However, proportional voting usually results in coalition governments, not a single-party government, as there is more likeliness that the parties representing small group will have representative in legislation. Thus, government might be less stable. Stability of government can be achieved by direct election of prime minister and separation of the power.
Direct Election of Prime Minister: Enhancing Direct Democracy and Stability
Direct election of prime minister will help in power separation between executive and legislative body through mandate from general mass rather than people’s representative, giving more power to the people. As already been discussed separation of power will ensure appropriate check and balance, and at the same time will also provide greater stability giving full term to the prime minister unless he commits serious crime for which he can be impeached. There are evidences that the long continuous regime of an individual have tendency towards autocratic rule and it also inhibits possibilities to nourish rise of new generation of capable leaders. Thus fixing a two terms as eligibility to be prime minister might be a reasonable consideration.
Reformation of Judiciary, Bureaucracy, and Military
Good governance depends on existing infra-structure of the Judiciary, Bureaucracy, and Military. It is important to recognize that all of these three bodies have big influence on stability and sustenance of democracy in Nepal. Unfortunately, during last 10 years of practice of Democracy in Nepal, it has been realized that these mechanism are still under enormous influence of previous long non-democratic rules. Therefore a swapping reform in these institutions is very important to establish democracy in Nepal.
Road Map to Reach Consensus
The proposed system of decentralization, stability, proportionate representation and power sharing, and check and balance addresses general ideological stands of all the major political factions in Nepal.
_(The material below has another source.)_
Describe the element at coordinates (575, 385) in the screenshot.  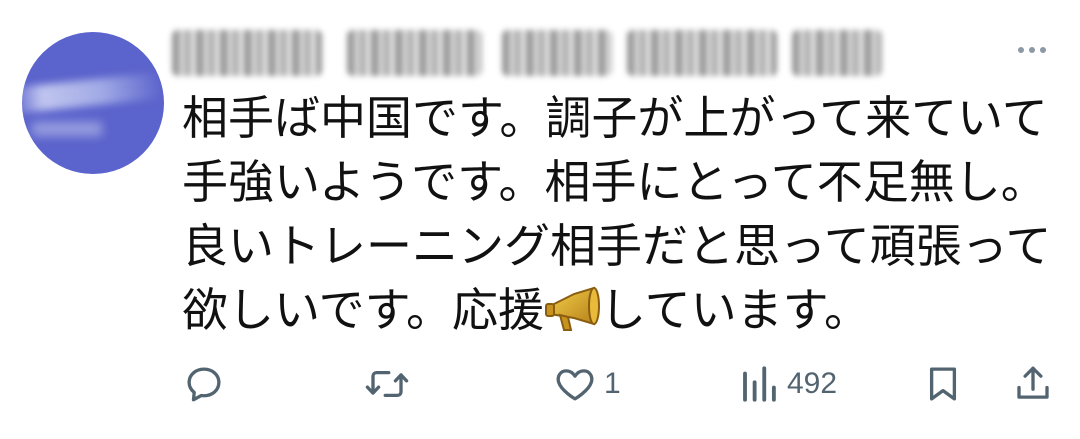
I see `heart-icon` at that location.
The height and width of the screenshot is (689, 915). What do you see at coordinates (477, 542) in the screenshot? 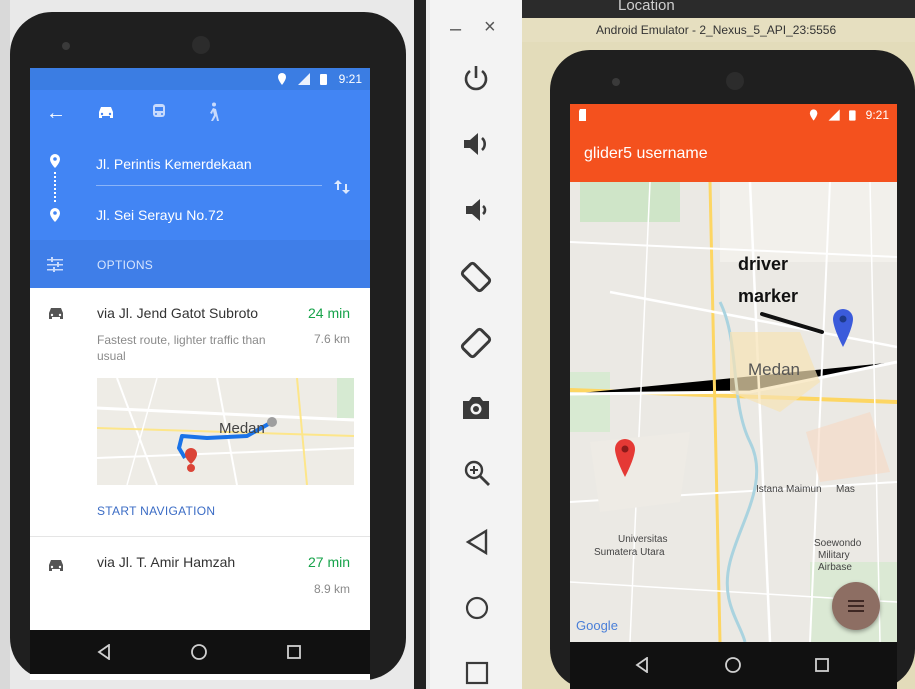
I see `back-icon` at bounding box center [477, 542].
Thus, this system can be integrated in a road map to reach consensus and break the cycle of ongoing conflict. Maoist’s idea of revolution of breaking class struggle can only be achieved by empowering each community and individuals in that community. Revolution by power sharing is the major focus of the proposed system. The focus of the proposed system is also to protect democratic rights of people. Proposed system ensures freedom to express and choose, equal social and economical opportunities, representation of opposition and minorities (representation of every class, cast, ethnic group, and religion) to greater level than existing unitary system. All the political entities/ powers that believe in democracy can see the advantage of this system in Nepalese system. Monarchy has expressed its concern as inability of current system to provide stability, and control increased party politics. The proposed system ensures proper check and balance mechanism (horizontal: sharing power between executive, legislative and judiciary bodies, and vertical: local, regional and national government), thus will put more pressure on political leaders to perform for the people rather than the party. Monarchy should also realize that its popularity remains in being constructive critique of the ruling parties but not by assuming the responsibility of ruling itself.
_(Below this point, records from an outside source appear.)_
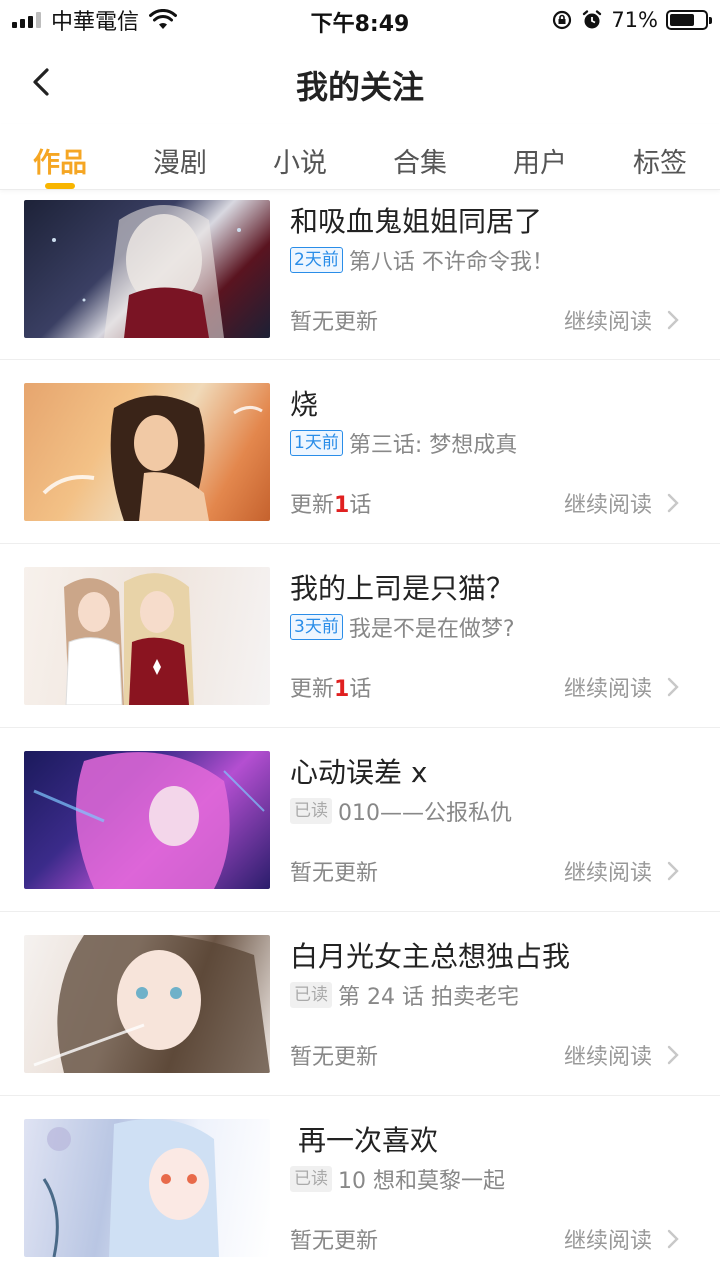 Image resolution: width=720 pixels, height=1280 pixels. I want to click on item-meta: 已读 010——公报私仇, so click(401, 811).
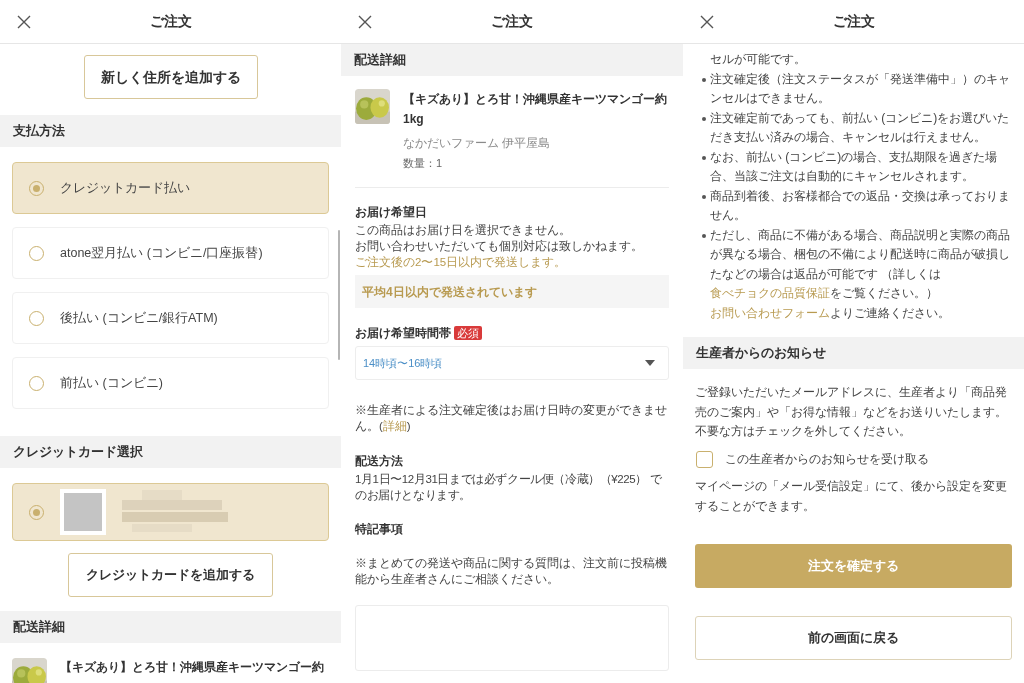 The image size is (1024, 683). What do you see at coordinates (39, 131) in the screenshot?
I see `section-heading: 支払方法` at bounding box center [39, 131].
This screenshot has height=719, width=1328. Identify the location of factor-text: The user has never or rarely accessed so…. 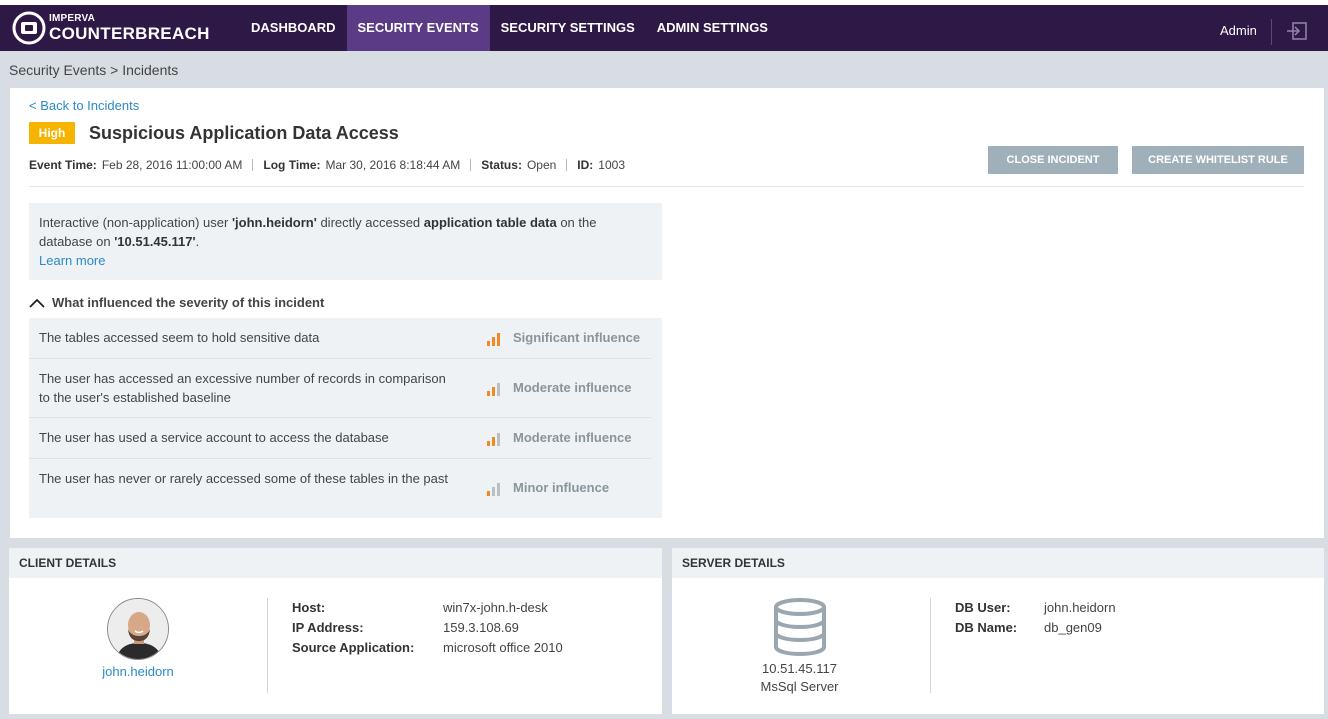
(244, 478).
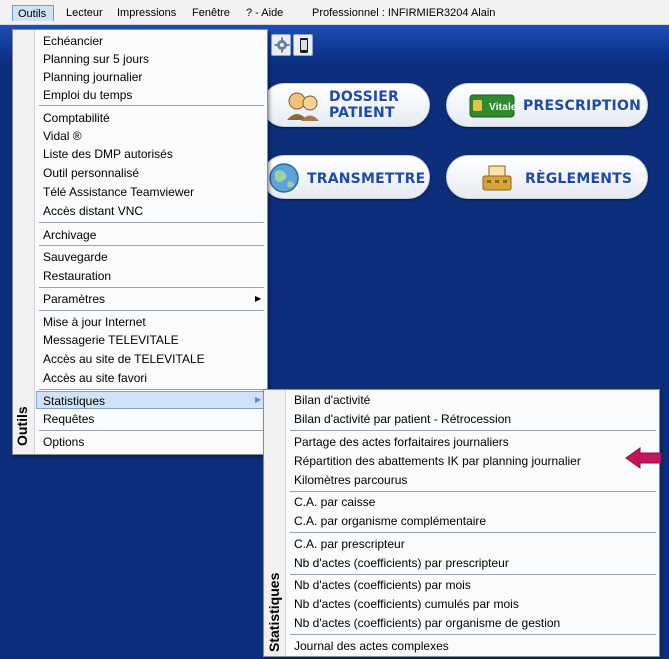 The width and height of the screenshot is (669, 659). Describe the element at coordinates (281, 45) in the screenshot. I see `gear-icon` at that location.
The first step of process to reach any sort of consensus should start by initiating dialogue between different political forces. After creating a conducive environment (halt arm struggle/ cease fire, respect human rights, and disarming the rebels) all the parties should decide upon constitutional assembly. Draft a constitution in atmosphere of vigorous debate, discussion, negotiations and public participation. Referendum should be held to get mandate from people to decide upon any constitution.
All the interested parties who want to see peace and prosperous Nepal should wage a campaign to push all the parties into negotiation. Strategies should be adopted to encourage liberal faction in each party to pursue peace process to reach consensus by applying pressure on their leaders. Particularly, all the political parties in Nepal instead of demonstrating and protesting for all the wrong reasons to come back into power, should understand the need of an hour and mobilize their resources to achieve stable democracy in Nepal. Stable democracy is only possible through appropriate power sharing mechanism and fair representation.